La situation illustre la question épineuse de la gestion de l'eau dans l'Ouest américain. 

Car cette ville, nichée dans les terres désertiques du Nevada, assure que l'eau qui s'exfiltre du canal décrépit est essentielle à sa survie.

Les habitants avancent ainsi qu'un nouveau revêtement en béton, qui empêcherait de dangereuses ruptures à l'avenir, assécherait les puits desquels ils dépendent depuis des décennies.

"Ce serait comme aller aux urgences avec une cheville cassée et que la solution du docteur soit d'amputer la jambe", lance l'avocat David Rigdon, qui représente les habitants de Fernley.

"Le remède est pire que la maladie", ajoute-t-il.

Personne ne conteste pour autant le besoin d'effectuer des réparations au canal Truckee.

Ses digues ont rompu en 2008, inondant des centaines de maisons. 

L'opérateur du canal avait été alors poursuivi pour négligence et un accord financier a été conclu à hauteur de 20 millions de dollars.

Terres devenues luxuriantes

L'Etat fédéral veut procéder aux réparations de manière urgente pour des raisons de sécurité, mais également parce qu'il affirme que la ville n'est pas en droit de s'approprier l'eau qui s'en échappe.

En retour, les habitants et les agriculteurs de Fernley arguent de la raison même de l'existence historique du canal.

Il y a près de 120 ans, le canal Truckee faisait partie d'un projet d'envergure du président Theodore Roosevelt, qui souhaitait irriguer l'Ouest américain.

Les colons étaient incités à s'installer dans des régions autrefois arides, et d'y cultiver des terres devenues luxuriantes.

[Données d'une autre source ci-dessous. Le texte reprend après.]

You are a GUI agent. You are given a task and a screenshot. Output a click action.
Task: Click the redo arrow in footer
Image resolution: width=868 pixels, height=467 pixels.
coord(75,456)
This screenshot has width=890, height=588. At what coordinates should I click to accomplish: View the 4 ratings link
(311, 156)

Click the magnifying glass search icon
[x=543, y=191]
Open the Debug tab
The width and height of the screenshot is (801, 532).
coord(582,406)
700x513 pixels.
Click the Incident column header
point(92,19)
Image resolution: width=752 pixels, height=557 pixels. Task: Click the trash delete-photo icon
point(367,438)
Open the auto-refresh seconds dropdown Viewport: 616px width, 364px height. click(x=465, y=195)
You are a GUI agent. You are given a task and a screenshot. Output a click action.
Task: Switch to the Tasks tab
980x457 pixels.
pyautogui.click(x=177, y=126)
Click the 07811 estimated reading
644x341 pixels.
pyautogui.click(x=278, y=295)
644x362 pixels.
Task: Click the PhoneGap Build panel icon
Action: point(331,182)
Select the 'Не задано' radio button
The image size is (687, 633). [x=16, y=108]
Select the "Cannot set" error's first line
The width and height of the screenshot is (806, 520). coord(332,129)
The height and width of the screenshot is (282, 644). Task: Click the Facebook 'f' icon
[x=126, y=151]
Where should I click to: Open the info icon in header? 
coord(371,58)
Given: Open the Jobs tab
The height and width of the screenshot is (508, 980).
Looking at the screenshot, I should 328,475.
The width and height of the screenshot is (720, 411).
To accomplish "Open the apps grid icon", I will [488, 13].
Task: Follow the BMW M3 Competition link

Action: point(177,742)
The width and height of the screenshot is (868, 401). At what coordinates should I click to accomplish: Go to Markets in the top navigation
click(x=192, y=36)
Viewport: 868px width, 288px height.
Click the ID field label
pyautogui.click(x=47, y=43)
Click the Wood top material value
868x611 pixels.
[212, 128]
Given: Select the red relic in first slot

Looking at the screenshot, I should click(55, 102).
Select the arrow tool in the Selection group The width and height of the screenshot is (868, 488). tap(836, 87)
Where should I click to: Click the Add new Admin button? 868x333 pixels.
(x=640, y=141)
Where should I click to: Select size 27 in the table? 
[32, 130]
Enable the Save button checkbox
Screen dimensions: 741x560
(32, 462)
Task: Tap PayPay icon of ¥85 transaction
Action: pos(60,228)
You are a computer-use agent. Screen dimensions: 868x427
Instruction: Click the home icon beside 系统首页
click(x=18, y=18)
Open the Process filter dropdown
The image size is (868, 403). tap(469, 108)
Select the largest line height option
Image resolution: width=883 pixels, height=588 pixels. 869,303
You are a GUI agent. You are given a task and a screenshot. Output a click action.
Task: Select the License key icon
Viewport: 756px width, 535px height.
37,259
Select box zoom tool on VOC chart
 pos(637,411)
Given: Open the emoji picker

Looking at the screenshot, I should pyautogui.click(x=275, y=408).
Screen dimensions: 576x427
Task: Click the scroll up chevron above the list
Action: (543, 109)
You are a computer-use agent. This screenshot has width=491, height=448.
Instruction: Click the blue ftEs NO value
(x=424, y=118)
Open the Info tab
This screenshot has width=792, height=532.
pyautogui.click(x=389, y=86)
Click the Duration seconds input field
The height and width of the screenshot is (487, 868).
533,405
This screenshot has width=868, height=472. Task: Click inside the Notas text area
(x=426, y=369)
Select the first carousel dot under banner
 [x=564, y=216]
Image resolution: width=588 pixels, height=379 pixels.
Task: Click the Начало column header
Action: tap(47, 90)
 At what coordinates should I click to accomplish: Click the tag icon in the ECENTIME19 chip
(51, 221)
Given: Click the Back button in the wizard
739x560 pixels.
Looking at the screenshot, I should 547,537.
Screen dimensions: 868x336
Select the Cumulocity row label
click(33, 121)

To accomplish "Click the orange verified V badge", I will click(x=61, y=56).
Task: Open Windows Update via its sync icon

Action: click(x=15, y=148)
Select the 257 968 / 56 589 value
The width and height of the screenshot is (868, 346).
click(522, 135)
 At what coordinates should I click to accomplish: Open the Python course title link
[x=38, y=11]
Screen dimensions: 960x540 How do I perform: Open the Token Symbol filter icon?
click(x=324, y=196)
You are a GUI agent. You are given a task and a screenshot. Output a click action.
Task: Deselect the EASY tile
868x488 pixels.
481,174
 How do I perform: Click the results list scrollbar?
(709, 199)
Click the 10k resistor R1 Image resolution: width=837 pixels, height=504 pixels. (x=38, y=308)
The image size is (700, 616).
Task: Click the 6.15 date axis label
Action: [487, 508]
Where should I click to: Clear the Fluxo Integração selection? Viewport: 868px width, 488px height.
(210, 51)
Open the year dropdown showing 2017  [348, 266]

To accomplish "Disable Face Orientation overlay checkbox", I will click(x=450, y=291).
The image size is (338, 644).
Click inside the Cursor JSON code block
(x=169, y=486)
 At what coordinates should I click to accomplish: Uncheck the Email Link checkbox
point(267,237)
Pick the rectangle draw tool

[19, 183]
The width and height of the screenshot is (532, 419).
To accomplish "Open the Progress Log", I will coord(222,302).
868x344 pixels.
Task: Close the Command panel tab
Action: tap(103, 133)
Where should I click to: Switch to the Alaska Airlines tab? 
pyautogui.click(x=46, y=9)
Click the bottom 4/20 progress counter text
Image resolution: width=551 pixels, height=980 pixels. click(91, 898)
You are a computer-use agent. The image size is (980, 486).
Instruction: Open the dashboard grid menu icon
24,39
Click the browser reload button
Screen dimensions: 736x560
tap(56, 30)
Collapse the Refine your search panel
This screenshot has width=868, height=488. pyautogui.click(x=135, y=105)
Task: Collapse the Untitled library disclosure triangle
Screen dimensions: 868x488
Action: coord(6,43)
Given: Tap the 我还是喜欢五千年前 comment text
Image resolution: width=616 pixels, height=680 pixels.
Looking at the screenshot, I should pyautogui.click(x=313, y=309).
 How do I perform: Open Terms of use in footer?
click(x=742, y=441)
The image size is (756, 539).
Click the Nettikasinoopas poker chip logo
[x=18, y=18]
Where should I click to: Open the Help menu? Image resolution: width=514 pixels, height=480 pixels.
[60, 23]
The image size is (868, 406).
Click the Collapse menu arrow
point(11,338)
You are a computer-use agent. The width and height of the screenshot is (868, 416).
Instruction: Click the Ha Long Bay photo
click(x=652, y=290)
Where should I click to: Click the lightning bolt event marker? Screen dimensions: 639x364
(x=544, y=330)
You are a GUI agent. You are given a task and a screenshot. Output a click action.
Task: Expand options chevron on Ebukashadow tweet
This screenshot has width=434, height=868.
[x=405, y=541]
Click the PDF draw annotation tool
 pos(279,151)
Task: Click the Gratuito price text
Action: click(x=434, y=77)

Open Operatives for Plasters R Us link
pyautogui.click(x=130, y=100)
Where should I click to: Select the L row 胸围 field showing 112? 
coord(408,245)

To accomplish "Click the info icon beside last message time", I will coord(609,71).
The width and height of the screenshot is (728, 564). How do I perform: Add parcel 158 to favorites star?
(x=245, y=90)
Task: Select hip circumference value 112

Le canal qui traverse Fernley prend sa source dans le lac Tahoe et irrigue ainsi de vastes champs de luzerne et de melons.

La ville de Fernley elle-même a été fondée le long du canal en 1904, au moment où fermes et ranchs y poussaient.

L'eau coulant du canal pour s'infiltrer dans le sol a depuis créé une robuste nappe phréatique permettant à Fernley de se développer et d'atteindre désormais près de 25.000 habitants.

Planche de salut

A présent, Fernley se retrouve à lutter contre la même agence fédérale qui a construit le canal il y a plus d'un siècle, le Bureau de l'aménagement (BoR).

"Ce sont eux qui nous coupent l'herbe sous le pied", affirme David Stix, un éleveur local.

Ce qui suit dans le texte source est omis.